§ **Exercise brief**:
Reproduce every one of the records below word for word, changing nothing.

§ **Collected data entries**:
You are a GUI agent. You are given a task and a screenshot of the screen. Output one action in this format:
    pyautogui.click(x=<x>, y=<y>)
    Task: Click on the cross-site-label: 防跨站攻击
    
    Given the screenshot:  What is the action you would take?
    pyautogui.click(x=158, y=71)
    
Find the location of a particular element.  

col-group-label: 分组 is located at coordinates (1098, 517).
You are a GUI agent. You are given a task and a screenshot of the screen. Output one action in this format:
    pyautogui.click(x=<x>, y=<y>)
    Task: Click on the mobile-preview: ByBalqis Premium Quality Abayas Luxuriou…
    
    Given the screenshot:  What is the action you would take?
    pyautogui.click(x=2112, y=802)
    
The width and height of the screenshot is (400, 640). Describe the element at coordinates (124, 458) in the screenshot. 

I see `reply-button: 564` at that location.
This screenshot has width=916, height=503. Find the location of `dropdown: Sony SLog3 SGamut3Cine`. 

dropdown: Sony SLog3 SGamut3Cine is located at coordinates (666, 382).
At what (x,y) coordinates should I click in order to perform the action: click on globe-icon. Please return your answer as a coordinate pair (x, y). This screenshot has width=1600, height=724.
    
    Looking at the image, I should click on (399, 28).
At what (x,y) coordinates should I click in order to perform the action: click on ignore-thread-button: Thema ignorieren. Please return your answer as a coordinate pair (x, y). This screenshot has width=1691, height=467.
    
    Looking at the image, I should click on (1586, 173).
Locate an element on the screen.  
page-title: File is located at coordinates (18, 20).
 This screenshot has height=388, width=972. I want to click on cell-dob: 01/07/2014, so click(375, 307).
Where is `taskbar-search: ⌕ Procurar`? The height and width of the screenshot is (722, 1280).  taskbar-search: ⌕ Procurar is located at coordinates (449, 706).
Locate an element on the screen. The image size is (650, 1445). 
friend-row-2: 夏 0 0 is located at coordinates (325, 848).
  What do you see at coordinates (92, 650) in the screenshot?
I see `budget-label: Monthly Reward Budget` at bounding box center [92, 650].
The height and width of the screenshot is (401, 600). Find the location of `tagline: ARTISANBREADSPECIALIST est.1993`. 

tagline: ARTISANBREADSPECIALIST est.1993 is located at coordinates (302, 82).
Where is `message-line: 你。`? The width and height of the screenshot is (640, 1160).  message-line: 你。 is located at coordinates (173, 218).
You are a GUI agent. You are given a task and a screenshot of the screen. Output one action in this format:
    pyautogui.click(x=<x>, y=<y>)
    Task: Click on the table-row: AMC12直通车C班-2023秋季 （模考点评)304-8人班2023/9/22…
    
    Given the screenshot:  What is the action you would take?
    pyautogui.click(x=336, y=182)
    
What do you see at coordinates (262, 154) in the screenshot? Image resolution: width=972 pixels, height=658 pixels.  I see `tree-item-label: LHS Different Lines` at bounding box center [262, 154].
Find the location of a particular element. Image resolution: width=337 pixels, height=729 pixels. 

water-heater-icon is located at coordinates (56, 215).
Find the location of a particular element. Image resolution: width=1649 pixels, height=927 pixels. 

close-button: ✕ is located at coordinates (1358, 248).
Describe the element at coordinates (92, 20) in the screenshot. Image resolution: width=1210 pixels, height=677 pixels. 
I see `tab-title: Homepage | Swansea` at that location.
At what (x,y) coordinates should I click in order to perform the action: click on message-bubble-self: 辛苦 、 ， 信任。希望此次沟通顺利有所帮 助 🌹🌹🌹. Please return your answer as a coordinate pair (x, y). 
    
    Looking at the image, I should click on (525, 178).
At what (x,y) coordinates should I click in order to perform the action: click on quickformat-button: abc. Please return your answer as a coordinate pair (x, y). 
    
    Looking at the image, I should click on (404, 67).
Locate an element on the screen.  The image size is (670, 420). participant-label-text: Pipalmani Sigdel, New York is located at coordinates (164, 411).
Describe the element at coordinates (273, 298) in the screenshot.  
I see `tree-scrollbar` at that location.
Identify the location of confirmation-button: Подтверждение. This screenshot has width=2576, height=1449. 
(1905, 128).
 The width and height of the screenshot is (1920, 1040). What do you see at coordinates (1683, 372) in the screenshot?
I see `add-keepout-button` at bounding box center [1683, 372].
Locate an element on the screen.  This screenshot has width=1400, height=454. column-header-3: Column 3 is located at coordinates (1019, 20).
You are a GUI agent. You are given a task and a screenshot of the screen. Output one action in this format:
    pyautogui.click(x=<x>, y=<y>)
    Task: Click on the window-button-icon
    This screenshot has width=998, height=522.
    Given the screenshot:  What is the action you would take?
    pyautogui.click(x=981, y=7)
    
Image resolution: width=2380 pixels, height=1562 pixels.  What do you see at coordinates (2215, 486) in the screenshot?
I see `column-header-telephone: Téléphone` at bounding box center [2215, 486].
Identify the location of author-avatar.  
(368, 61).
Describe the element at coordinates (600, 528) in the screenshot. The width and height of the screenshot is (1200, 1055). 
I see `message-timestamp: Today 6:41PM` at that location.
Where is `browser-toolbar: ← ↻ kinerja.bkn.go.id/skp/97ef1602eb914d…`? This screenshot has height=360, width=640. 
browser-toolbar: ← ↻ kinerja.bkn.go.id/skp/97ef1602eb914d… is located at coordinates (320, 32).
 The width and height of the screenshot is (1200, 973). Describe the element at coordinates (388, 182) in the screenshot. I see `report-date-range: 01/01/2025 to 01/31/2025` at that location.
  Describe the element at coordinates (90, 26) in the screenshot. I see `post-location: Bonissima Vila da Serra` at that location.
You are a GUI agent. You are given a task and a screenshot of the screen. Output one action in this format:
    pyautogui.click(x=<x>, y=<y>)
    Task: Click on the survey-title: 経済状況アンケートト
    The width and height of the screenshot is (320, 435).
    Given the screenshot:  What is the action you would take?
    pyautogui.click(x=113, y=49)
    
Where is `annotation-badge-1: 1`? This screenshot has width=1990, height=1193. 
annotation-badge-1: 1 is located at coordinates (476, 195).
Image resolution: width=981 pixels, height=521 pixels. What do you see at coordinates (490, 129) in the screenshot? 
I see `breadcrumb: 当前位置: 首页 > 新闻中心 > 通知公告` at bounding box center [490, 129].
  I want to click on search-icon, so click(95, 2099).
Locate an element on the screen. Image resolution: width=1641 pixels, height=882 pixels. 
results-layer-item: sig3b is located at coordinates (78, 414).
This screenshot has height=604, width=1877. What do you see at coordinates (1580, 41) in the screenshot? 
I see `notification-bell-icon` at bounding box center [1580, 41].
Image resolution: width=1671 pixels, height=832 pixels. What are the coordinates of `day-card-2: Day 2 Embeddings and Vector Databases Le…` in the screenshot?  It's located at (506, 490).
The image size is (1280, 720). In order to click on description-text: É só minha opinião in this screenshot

§ **Answer for the task**:
You are a GUI agent. You are given a task and a screenshot of the screen. Output one action in this format:
    pyautogui.click(x=<x>, y=<y>)
    Task: Click on the cross-site-label: 防跨站攻击
    
    Given the screenshot:  What is the action you would take?
    pyautogui.click(x=158, y=71)
    
Find the location of a particular element.  

col-group-label: 分组 is located at coordinates (1098, 517).
You are a GUI agent. You are given a task and a screenshot of the screen. Output one action in this format:
    pyautogui.click(x=<x>, y=<y>)
    Task: Click on the mobile-preview: ByBalqis Premium Quality Abayas Luxuriou…
    
    Given the screenshot:  What is the action you would take?
    pyautogui.click(x=2112, y=802)
    
The width and height of the screenshot is (400, 640). Describe the element at coordinates (124, 458) in the screenshot. 

I see `reply-button: 564` at that location.
This screenshot has width=916, height=503. Find the location of `dropdown: Sony SLog3 SGamut3Cine`. 

dropdown: Sony SLog3 SGamut3Cine is located at coordinates (666, 382).
At what (x,y) coordinates should I click in order to perform the action: click on globe-icon. Please return your answer as a coordinate pair (x, y). This screenshot has width=1600, height=724.
    
    Looking at the image, I should click on (399, 28).
At what (x,y) coordinates should I click in order to perform the action: click on ignore-thread-button: Thema ignorieren. Please return your answer as a coordinate pair (x, y). This screenshot has width=1691, height=467.
    
    Looking at the image, I should click on (1586, 173).
Locate an element on the screen.  
page-title: File is located at coordinates (18, 20).
 This screenshot has height=388, width=972. I want to click on cell-dob: 01/07/2014, so click(375, 307).
Where is `taskbar-search: ⌕ Procurar`? The height and width of the screenshot is (722, 1280).  taskbar-search: ⌕ Procurar is located at coordinates (449, 706).
Locate an element on the screen. The image size is (650, 1445). 
friend-row-2: 夏 0 0 is located at coordinates (325, 848).
  What do you see at coordinates (92, 650) in the screenshot?
I see `budget-label: Monthly Reward Budget` at bounding box center [92, 650].
The height and width of the screenshot is (401, 600). Find the location of `tagline: ARTISANBREADSPECIALIST est.1993`. 

tagline: ARTISANBREADSPECIALIST est.1993 is located at coordinates (302, 82).
Where is `message-line: 你。`? The width and height of the screenshot is (640, 1160).  message-line: 你。 is located at coordinates (173, 218).
You are a GUI agent. You are given a task and a screenshot of the screen. Output one action in this format:
    pyautogui.click(x=<x>, y=<y>)
    Task: Click on the table-row: AMC12直通车C班-2023秋季 （模考点评)304-8人班2023/9/22…
    
    Given the screenshot:  What is the action you would take?
    pyautogui.click(x=336, y=182)
    
What do you see at coordinates (262, 154) in the screenshot? Image resolution: width=972 pixels, height=658 pixels.  I see `tree-item-label: LHS Different Lines` at bounding box center [262, 154].
Find the location of a particular element. Image resolution: width=337 pixels, height=729 pixels. 

water-heater-icon is located at coordinates (56, 215).
Find the location of a particular element. Image resolution: width=1649 pixels, height=927 pixels. 

close-button: ✕ is located at coordinates (1358, 248).
Describe the element at coordinates (92, 20) in the screenshot. Image resolution: width=1210 pixels, height=677 pixels. 
I see `tab-title: Homepage | Swansea` at that location.
At what (x,y) coordinates should I click in order to perform the action: click on message-bubble-self: 辛苦 、 ， 信任。希望此次沟通顺利有所帮 助 🌹🌹🌹. Please return your answer as a coordinate pair (x, y). 
    
    Looking at the image, I should click on (525, 178).
At what (x,y) coordinates should I click in order to perform the action: click on quickformat-button: abc. Please return your answer as a coordinate pair (x, y). 
    
    Looking at the image, I should click on (404, 67).
Locate an element on the screen.  The image size is (670, 420). participant-label-text: Pipalmani Sigdel, New York is located at coordinates (164, 411).
Describe the element at coordinates (273, 298) in the screenshot.  
I see `tree-scrollbar` at that location.
Identify the location of confirmation-button: Подтверждение. This screenshot has width=2576, height=1449. 
(1905, 128).
 The width and height of the screenshot is (1920, 1040). What do you see at coordinates (1683, 372) in the screenshot?
I see `add-keepout-button` at bounding box center [1683, 372].
Locate an element on the screen.  This screenshot has width=1400, height=454. column-header-3: Column 3 is located at coordinates (1019, 20).
You are a GUI agent. You are given a task and a screenshot of the screen. Output one action in this format:
    pyautogui.click(x=<x>, y=<y>)
    Task: Click on the window-button-icon
    This screenshot has width=998, height=522.
    Given the screenshot:  What is the action you would take?
    pyautogui.click(x=981, y=7)
    
Image resolution: width=2380 pixels, height=1562 pixels.  What do you see at coordinates (2215, 486) in the screenshot?
I see `column-header-telephone: Téléphone` at bounding box center [2215, 486].
Identify the location of author-avatar.  
(368, 61).
Describe the element at coordinates (600, 528) in the screenshot. The width and height of the screenshot is (1200, 1055). 
I see `message-timestamp: Today 6:41PM` at that location.
Where is `browser-toolbar: ← ↻ kinerja.bkn.go.id/skp/97ef1602eb914d…`? This screenshot has height=360, width=640. 
browser-toolbar: ← ↻ kinerja.bkn.go.id/skp/97ef1602eb914d… is located at coordinates (320, 32).
 The width and height of the screenshot is (1200, 973). Describe the element at coordinates (388, 182) in the screenshot. I see `report-date-range: 01/01/2025 to 01/31/2025` at that location.
  Describe the element at coordinates (90, 26) in the screenshot. I see `post-location: Bonissima Vila da Serra` at that location.
You are a GUI agent. You are given a task and a screenshot of the screen. Output one action in this format:
    pyautogui.click(x=<x>, y=<y>)
    Task: Click on the survey-title: 経済状況アンケートト
    The width and height of the screenshot is (320, 435).
    Given the screenshot:  What is the action you would take?
    pyautogui.click(x=113, y=49)
    
Where is `annotation-badge-1: 1`? This screenshot has width=1990, height=1193. 
annotation-badge-1: 1 is located at coordinates (476, 195).
Image resolution: width=981 pixels, height=521 pixels. What do you see at coordinates (490, 129) in the screenshot? 
I see `breadcrumb: 当前位置: 首页 > 新闻中心 > 通知公告` at bounding box center [490, 129].
  I want to click on search-icon, so click(95, 2099).
Locate an element on the screen. Image resolution: width=1641 pixels, height=882 pixels. 
results-layer-item: sig3b is located at coordinates (78, 414).
This screenshot has height=604, width=1877. What do you see at coordinates (1580, 41) in the screenshot? 
I see `notification-bell-icon` at bounding box center [1580, 41].
Image resolution: width=1671 pixels, height=832 pixels. What are the coordinates of `day-card-2: Day 2 Embeddings and Vector Databases Le…` in the screenshot?  It's located at (506, 490).
The image size is (1280, 720). In order to click on description-text: É só minha opinião in this screenshot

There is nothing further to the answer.